La sezione 1.4 fa riferimento alle molteplici relazioni tra interventi di politica
monetaria e variabili economiche. Mi occupo della struttura per scadenze nel
paragrafo 1.4.1: l’obiettivo è analizzare le conseguenze, sulla relazione tra tassi a
breve e tassi a lunga, di differenti impostazioni di policy. Vedremo che la curva dei
rendimenti ci può offrire importanti informazioni circa il livello di attendibilità
raggiunto dalla banca centrale e, quindi, sulle attese del mercato in merito alla
strategia seguita dai policymakers monetari. Poi, offro una trattazione estesa del
meccanismo di trasmissione (1.4.2) e una presentazione delle risposte
dell’economia agli shocks di policy, ottenute dalla letteratura basata sui modelli
VAR (1.4.3). Nel paragrafo 1.4.4 considero gli importanti effetti, sul settore
pubblico, delle decisioni assunte dalla Fed: in altre parole, spiego come i
mutamenti di impostazione della banca centrale (da espansiva a restrittiva, e
viceversa) si ripercuotono sulle scelte, in materia di politica fiscale, del governo
federale e dei governi locali. Il paragrafo 1.4.5 contiene considerazioni in merito ai
principali limiti che contraddistinguono l’attività di monetary policy-making:
penso alla reale capacità di reagire in modo ottimo agli effetti degli shocks
imprevisti, alle difficoltà di controllo del sentiero delle variabili obiettivo, al
problema della raccolta dei dati e della loro affidabilità, alla scelta dello strumento
3di policy (che diviene importante in condizioni di incertezza), e, infine, alla
questione relativa ai ritardi nella trasmissione degli impulsi di politica monetaria.

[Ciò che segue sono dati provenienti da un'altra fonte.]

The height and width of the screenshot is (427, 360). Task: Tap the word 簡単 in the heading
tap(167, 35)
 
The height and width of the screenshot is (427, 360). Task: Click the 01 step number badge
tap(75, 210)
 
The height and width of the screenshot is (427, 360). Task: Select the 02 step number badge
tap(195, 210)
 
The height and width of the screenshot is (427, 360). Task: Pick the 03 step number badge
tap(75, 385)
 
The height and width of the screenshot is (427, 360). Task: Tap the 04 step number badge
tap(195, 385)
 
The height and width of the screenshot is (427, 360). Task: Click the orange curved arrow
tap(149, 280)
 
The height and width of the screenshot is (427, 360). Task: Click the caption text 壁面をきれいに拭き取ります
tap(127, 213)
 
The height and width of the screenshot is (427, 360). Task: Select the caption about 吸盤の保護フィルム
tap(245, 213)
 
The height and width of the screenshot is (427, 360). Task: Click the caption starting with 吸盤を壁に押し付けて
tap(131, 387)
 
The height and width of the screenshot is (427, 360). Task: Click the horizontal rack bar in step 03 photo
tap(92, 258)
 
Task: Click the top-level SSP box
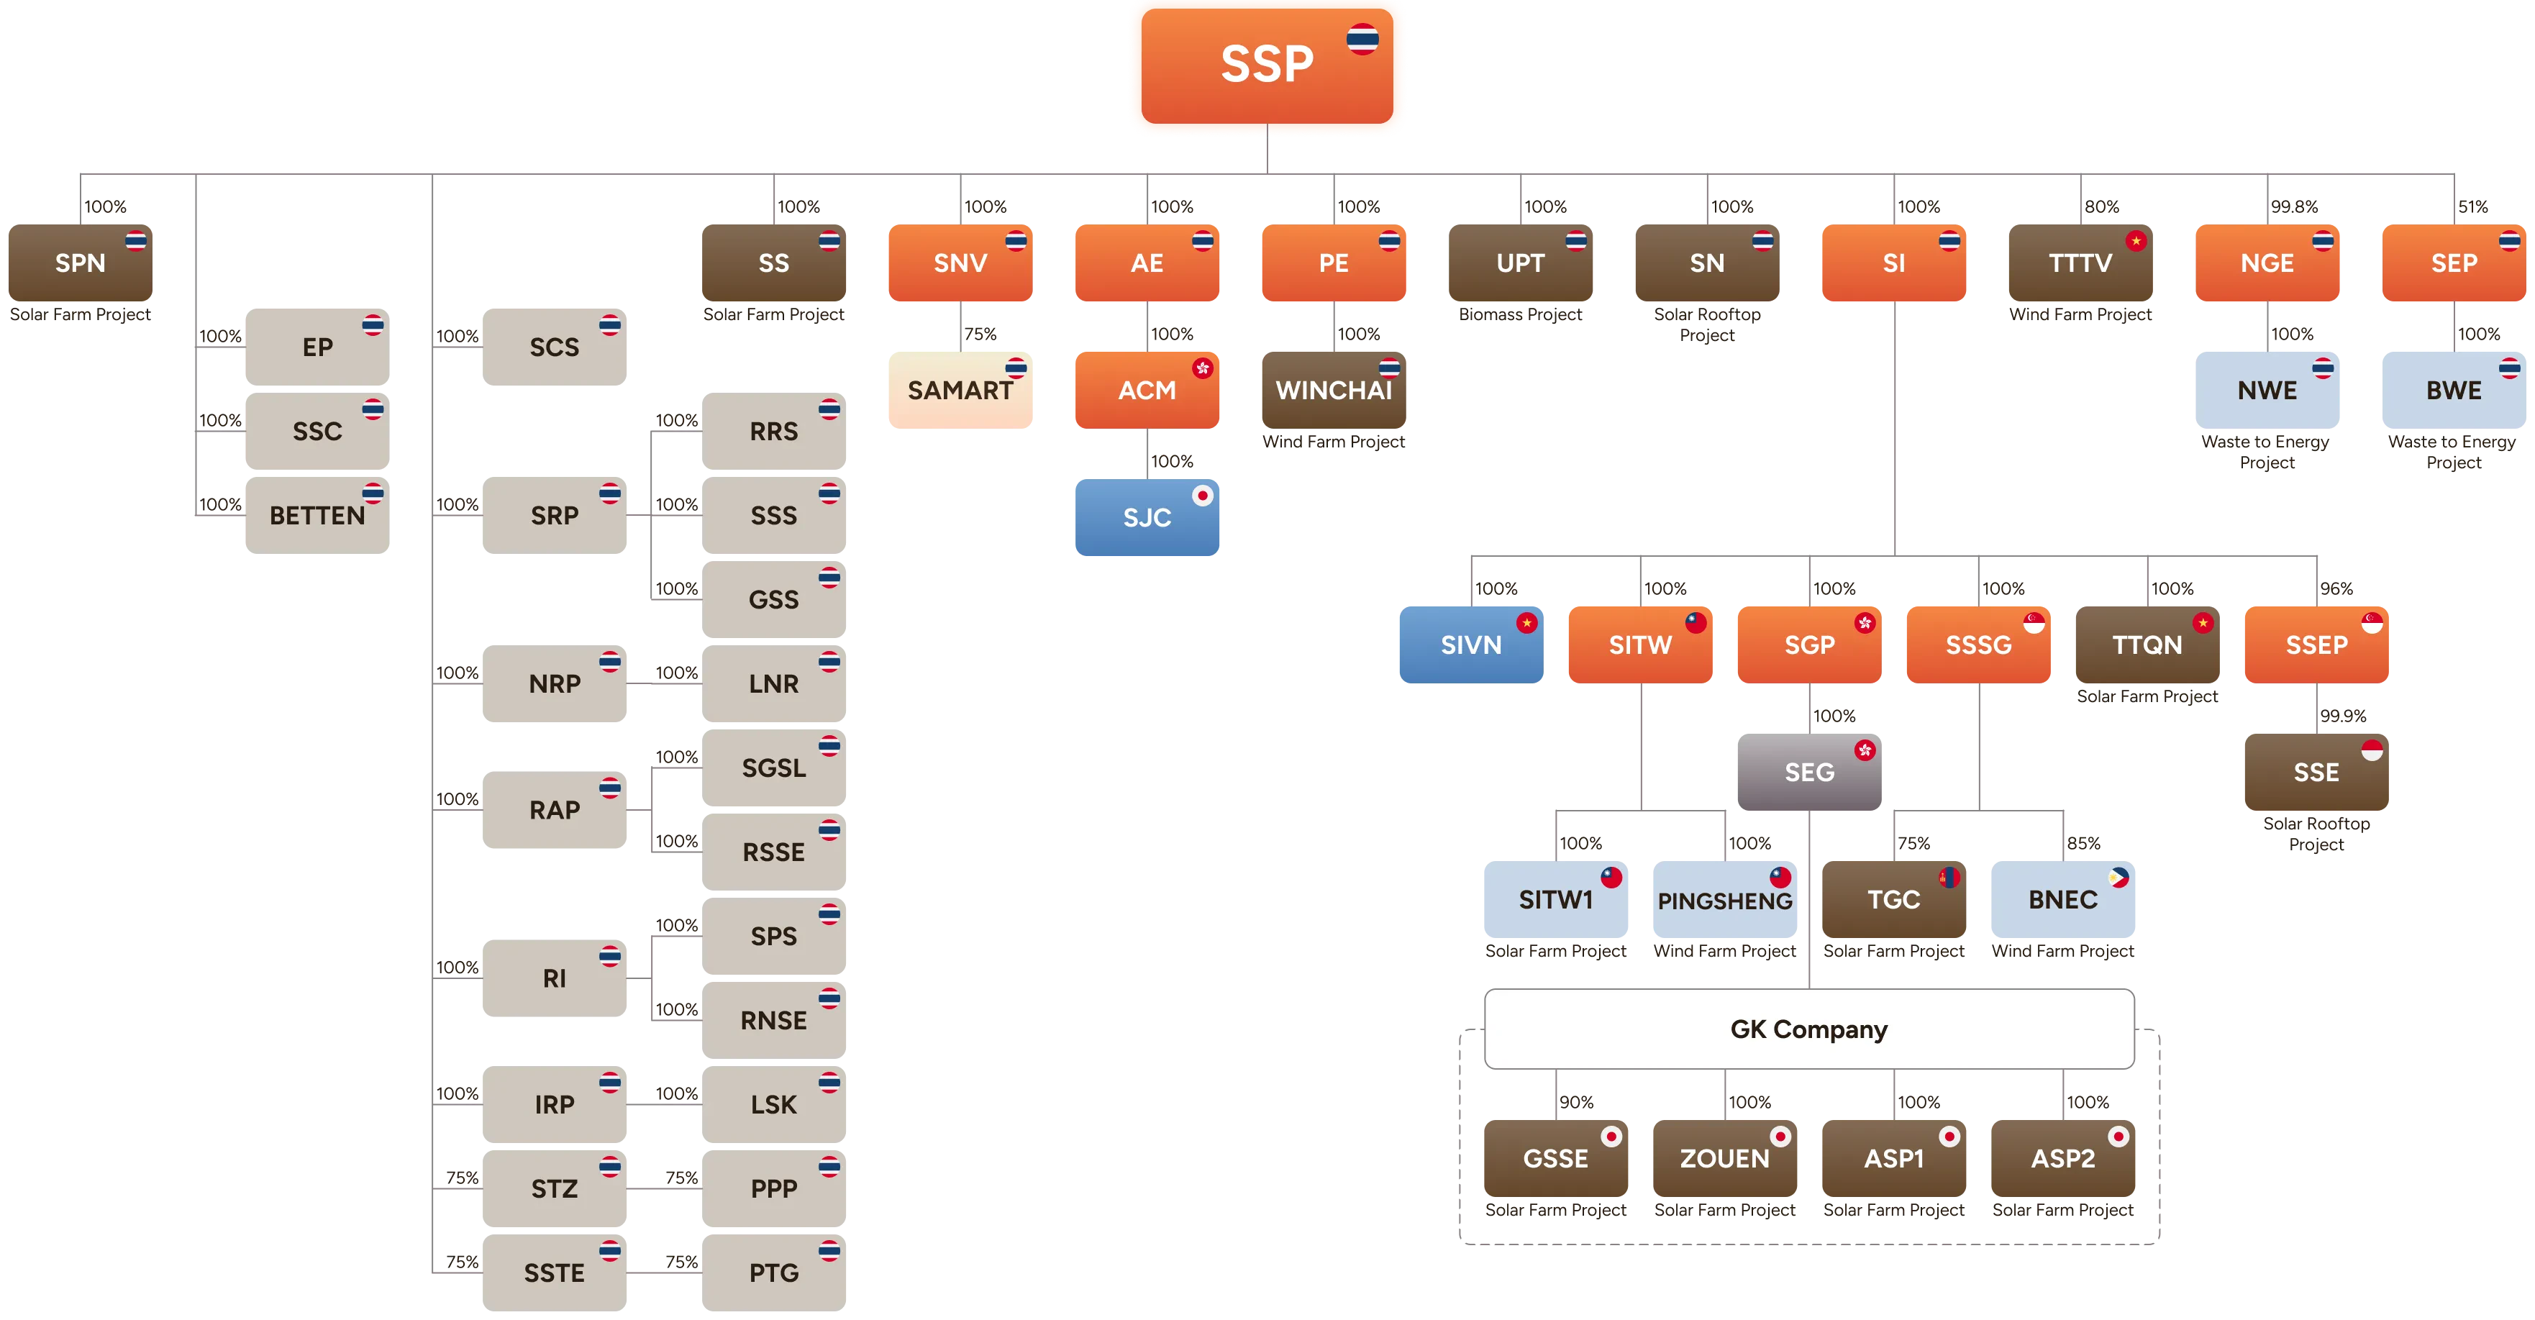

Vedremo quali conseguenze derivano dalle scelte dei banchieri centrali, e come
questi ultimi possono cercare di massimizzare i risultati, anche in presenza delle
imperfezioni citate. Il paragrafo 1.4.6 muove dalla teoria alla pratica, considerando
una serie di semplici regole per la politica monetaria, quali la “Taylor Rule”, e una
variante forward-looking della medesima, considerata da Clarida, Galì e Gertler
(1999). Vedremo quale meccanismo sarà in grado di catturare al meglio i dati
empirici sui tassi di policy. L’evidenza suggerisce che la politica monetaria
statunitense, nei quindici anni precedenti la presidenza di Paul Volcker, non ha
seguito un’impostazione orientata al mantenimento della stabilità dei prezzi.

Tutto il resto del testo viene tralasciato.